The biggest blockbuster, the most famous director, blah, blah, blah… It’s fu*king Papyrus! Highly competent and intelligent people made this decision, and can one say they were wrong? Look at the numbers! Was their reasoning that it is so universally recognized they found it advantageous, aesthetics be damned? Or, did they think the aesthetics fit?! It is a fatal flaw in the film, aesthetically, clearly?! It seems to me, all of the potential variables in this situation lead to graphic and typographic seppuku.
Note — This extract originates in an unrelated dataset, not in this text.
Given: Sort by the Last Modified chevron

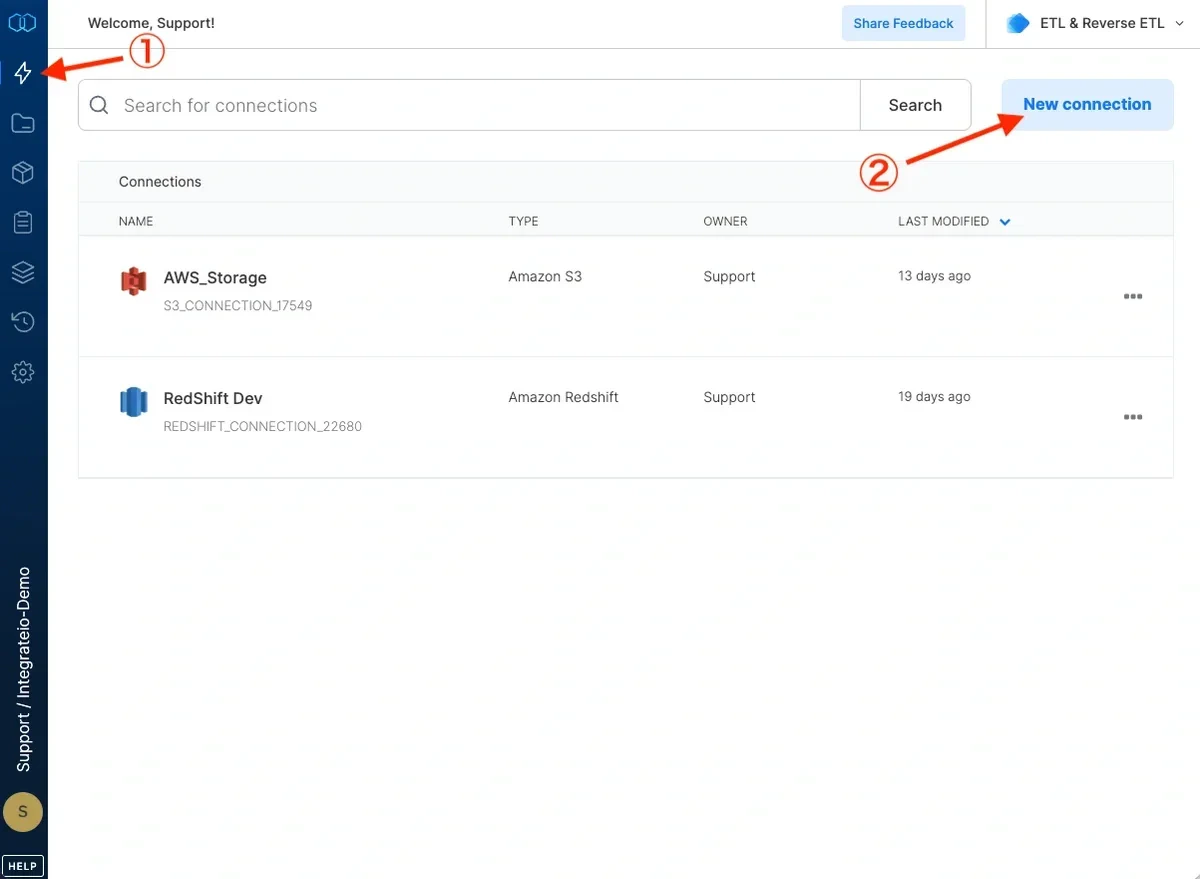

What does all of this mean?
Simply put, despite the rich variety of contemporary graphic and typographic projections in our world, it means we still have much work to do in terms of advancing public knowledge of what graphic design and typography are. An online friend remarked, when I included a lament about this, that she loved “people who could identify fonts.” I know, I know. Geotypografika readers will also understand that there are much more important things to worry about, but c’mon y’all!
It’s fu*king Papyrus.
I mean, it’s depressing. The Star Wars of our time, and it’s Papyrus.
What does that tell you?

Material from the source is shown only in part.